Titanium for example is often used as another stabilizer ion as it has similar traits to manganese.

Increasingly, manufacturers have a secret sauce in their cathodes. It's already non-trivial to reverse engineer a cathode to see what the ratio is of the elements inside, but it's even harder to figure out the processing conditions that were used to make it like that.

Density

For every lithium ion that moves during discharge, one electron can travel through the circuit. So if as in the above example we can shuttle 65% of the total lithium back and forth sustainably, then we get that many electrons, and thus that much electricity. There's no two ways about it!
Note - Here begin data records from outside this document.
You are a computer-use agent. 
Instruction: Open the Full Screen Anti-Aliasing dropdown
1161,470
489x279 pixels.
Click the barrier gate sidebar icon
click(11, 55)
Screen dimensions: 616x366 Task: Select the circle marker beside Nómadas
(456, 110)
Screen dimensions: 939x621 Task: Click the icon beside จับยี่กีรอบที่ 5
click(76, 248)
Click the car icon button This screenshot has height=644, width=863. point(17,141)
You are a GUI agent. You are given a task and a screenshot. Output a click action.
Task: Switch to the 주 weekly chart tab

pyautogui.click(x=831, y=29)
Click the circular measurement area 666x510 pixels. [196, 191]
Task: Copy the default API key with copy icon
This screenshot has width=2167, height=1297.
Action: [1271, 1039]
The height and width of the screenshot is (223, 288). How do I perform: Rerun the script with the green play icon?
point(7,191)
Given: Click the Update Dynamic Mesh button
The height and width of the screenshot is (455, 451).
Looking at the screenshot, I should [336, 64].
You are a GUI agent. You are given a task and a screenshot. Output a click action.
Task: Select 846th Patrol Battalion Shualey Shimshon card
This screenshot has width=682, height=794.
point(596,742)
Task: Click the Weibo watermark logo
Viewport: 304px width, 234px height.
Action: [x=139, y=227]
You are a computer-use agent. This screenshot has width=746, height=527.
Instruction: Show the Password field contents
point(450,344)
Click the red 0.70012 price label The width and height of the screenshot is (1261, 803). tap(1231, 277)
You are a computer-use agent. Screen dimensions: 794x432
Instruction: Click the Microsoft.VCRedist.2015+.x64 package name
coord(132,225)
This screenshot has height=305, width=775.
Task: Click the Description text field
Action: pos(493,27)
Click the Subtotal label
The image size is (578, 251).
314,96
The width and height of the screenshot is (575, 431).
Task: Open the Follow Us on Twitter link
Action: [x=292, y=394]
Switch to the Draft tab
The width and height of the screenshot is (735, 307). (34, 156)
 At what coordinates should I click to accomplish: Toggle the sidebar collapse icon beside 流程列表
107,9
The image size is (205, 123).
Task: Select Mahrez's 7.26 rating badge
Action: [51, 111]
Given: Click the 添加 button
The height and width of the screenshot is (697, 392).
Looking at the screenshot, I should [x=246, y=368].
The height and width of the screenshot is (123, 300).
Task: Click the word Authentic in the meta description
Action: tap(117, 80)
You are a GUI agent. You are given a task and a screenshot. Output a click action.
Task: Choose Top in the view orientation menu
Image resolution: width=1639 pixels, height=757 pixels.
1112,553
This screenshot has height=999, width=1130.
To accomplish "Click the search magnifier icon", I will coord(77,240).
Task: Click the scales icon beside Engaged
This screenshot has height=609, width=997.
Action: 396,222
We want to get this electricity number as high as possible for a given cathode, because we are always also trying to optimize for density. Cathodes are heavy (they are full of metals after all) and they can also be quite large in volume. Ideally, we want the smallest possible cathode and the lightest possible cathode that can deliver the highest possible power and energy. Remember, power is how fast the car can accelerate, and energy is how far the car can go.

We also want the cathode to cost as little as possible/per the amount of energy and power we get.

This leaves us with six different densities:

Property Metric Density
Weight Energy Gravimetric energy density
Weight Power Gravimetric power density
Size Energy Volumetric energy density
Size Power Volumetric power density
Cost Energy Price energy density
Cost Power Price power density

These densities are always optimized for any given cathode, and which is important depends on the application.

For example, for phones, cost of the battery is small compared to all the electronics since the battery itself only needs to power a small device for about a day, so it's fine to use all cobalt batteries because they can make the battery both as light as possible and small as possible for still very good metrics.

For cars on the other hand, price matters a lot, since cars need much larger batteries, but weight matters very little and size is not as important, hence why LFP (much larger size than NMC) is suitable for most cheap car alternatives, but there is still some balance needed, for more premium cars, NMC622 or even 811 could be better choices.

Finally, in the case of stationary storage, that is, batteries to store energy from solar, wind etc, size and weight matter practically not at all since these are usually huge facilities in the middle of nowhere, and so generally the cheapest batteries possible are used. In this case even the lithium in LFP is too expensive so it looks like mainly sodium batteries will take this market.